Searching for Montezuma’s treasure with ROVs in Utah

Here’s one I actually hadn’t heard of — looking for Montezuma’s treasure in a Utah pond.

Filmmakers search for Montezuma’s treasure in Kanab pond |

Producer Mike Wiest along with landowner Lon Child and a crew of filmmakers are setting out to tell the story of Three Lakes, Montezuma and the treasure hunters whose attempts of recovering the gold have been foiled.

The pond is surrounded by mystery, which is what Jubal Productions hopes to uncover.

“No one’s gone there yet. We’re only talking 140 feet away from shore,” Wiest said. “It’s so close, yet no one’s gotten there and no one’s ever documented it.”

Now, the production team is raising funds to send remote operated vehicles, particularly submarines carrying lights and cameras, into the cave. The ROVs are well-situated to high water pressure and immune to human fears of the supernatural that have impaired scuba divers in the past, Wiest said.

The footage is intended for a documentary about Montezuma’s treasure. The crew believes there is something there and that something, possibly supernatural, like the spirits of Aztec warriors, is protecting it. Wiest even mentions possibly sending in a scuba diving exorcist! Absurd.

Lost treasures always have a mist of mystery about them. Why are they lost? Why can’t we seem to find them when we know where they’re supposedly buried? Oh, yeah, it’s protected by a supernatural entity. How convenient. This story sounds remarkably like the search for the Lost Dutchman mine.

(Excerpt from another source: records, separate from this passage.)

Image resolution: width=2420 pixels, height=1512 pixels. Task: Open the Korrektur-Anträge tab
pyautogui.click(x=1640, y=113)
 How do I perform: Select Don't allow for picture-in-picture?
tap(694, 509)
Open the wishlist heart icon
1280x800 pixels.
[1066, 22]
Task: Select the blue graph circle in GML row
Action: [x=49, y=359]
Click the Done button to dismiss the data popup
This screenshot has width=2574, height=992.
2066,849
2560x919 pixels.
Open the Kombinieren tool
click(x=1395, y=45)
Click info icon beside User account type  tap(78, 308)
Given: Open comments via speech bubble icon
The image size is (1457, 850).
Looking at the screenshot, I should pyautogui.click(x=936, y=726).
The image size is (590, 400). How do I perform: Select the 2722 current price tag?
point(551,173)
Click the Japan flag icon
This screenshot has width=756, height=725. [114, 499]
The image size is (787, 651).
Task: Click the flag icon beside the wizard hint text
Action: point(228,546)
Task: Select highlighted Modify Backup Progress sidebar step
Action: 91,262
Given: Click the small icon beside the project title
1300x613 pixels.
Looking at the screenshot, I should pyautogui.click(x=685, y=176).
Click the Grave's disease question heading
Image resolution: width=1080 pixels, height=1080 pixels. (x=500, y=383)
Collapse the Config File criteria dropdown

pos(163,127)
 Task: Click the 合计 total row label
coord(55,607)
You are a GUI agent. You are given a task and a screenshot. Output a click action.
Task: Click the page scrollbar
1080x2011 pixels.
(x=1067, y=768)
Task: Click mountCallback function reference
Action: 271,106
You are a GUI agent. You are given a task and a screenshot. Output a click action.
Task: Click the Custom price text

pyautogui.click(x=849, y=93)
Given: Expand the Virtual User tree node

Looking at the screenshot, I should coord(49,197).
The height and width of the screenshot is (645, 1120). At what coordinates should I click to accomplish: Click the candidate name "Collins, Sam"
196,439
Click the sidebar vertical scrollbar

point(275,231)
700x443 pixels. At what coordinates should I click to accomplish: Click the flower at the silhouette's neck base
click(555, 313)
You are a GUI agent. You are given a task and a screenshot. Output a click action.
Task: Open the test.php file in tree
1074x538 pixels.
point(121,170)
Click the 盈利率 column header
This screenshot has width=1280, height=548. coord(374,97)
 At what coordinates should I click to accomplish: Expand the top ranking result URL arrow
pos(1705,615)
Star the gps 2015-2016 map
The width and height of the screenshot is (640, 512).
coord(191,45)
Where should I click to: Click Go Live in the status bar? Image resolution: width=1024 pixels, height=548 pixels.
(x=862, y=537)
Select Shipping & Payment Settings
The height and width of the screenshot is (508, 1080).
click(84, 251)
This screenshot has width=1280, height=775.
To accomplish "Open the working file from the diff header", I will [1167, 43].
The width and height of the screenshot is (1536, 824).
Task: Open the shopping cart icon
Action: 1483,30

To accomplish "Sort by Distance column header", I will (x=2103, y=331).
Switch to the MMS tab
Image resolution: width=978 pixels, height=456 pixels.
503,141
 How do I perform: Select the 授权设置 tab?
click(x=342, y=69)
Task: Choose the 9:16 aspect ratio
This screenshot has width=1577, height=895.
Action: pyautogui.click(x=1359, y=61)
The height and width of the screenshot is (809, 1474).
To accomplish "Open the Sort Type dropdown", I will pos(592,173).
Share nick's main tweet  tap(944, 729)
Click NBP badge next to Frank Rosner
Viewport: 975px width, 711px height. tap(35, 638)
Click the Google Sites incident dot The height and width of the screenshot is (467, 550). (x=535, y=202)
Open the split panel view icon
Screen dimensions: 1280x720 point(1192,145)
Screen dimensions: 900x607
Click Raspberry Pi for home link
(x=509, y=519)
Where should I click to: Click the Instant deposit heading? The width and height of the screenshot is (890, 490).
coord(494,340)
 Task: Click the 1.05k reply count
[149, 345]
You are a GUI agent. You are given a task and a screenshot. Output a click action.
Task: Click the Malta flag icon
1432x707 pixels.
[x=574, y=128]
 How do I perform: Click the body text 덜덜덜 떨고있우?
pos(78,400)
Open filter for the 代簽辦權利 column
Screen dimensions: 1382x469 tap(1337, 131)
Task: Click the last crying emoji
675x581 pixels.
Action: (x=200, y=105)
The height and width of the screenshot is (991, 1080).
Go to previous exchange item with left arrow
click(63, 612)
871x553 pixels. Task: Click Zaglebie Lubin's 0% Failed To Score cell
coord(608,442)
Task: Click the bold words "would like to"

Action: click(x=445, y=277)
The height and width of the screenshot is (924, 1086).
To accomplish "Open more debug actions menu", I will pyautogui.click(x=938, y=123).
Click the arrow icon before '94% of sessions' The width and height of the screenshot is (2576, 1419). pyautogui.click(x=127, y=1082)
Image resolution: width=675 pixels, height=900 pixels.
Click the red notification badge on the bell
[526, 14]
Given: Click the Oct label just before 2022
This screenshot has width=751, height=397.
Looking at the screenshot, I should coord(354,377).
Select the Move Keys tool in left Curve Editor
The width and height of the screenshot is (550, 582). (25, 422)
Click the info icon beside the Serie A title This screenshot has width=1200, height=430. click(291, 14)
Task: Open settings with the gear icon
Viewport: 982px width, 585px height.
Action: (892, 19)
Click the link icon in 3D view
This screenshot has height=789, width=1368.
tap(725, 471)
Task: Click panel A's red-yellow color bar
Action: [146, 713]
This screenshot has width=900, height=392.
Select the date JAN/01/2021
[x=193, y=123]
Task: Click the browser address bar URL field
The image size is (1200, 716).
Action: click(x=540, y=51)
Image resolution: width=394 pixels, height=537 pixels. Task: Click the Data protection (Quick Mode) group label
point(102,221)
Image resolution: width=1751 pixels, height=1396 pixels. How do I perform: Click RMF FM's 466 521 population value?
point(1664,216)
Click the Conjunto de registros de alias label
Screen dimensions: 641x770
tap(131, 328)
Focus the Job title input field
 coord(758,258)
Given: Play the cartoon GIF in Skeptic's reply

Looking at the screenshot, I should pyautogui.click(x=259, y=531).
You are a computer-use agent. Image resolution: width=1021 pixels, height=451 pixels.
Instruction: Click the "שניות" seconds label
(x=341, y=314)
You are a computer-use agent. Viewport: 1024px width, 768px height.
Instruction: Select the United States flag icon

It probably doesn’t exist but is a fanciful legend that has been sustained through repeated telling to hopeful treasure seekers.

People have long been in a frenzy to find the gold reported placed by The Aztecs who drained the pond (how?), buried the treasure in a chamber inside a rock face and then allowed the pond to fill up, blocking any access to the treasure. The mysterious treasure is said to worth up to $3 billion according to the legend. In 1989 Brandt Child, Lon Child’s father, bought the land and surrounding area and planned to have the lake drained. However, the US Fish and Wildlife Service put a stop to his plan because an endangered species lived in the area: Snails.

More: Legend of Three LakesMontezuma’s Revenge

  7 comments for “Searching for Montezuma’s treasure with ROVs in Utah

  1. Todd Sikkema
    February 13, 2014 at 6:08 PM

    This reads like National Treasure Part III. I didn’t realize that Montezuma or any of his cohorts ever visited Utah. Is there a Mormon connection in all this?

  2. Chris Howard
    February 14, 2014 at 9:00 AM

    My guess is that Spooky could really shed some light on this, no? 😉

  3. February 14, 2014 at 10:01 AM

    Chris Howard  He’s the one who told me it was Montezuma II, not I. 🙂

  4. busterggi
    February 14, 2014 at 11:26 AM

    Will Cortez’ decendents have a legal claim on this?

  5. spookyparadigm
    February 14, 2014 at 2:08 PM

    Chris Howard It’s almost certain bunk. Jason Colavito has been working on these sorts of topics recently. But there was a mania in the 19th and early 20th century for putting the Aztecs far north. Part of this was due to the recognition that Nahuatl is an Uto-Aztecan language, and that does tie into migration stories the Aztecs had (but lots of people in Mesoamerica had such stories, whether there was a major migration involved or not. See the Popol Vuh for an example that didn’t involve walking the distance between Utah and Mexico City, if there was any kind of migration at all). 
    But most of it was at least framed, if not based, in racism and hatred/disdain of local Native Americans. Anglos saw masonry structures in the Southwest, or earthen pyramids and earthworks in the east, and assumed they were too sophisticated for local “savages” of the sort they had just spent decades trying to wipe out or ethnic cleanse. So they made up stories of Aztecs or especially “Toltecs” (a concept I have issues with in Mesoamerica, which is a different more academic thing), wandering around in the US building things. That’s why a lot of sites formally named a century or so ago have names like Aztec ruins, Aztalan, Montezuma’s Castle, etc., even though they have nothing to do with Mexica or other Nahuatl groups.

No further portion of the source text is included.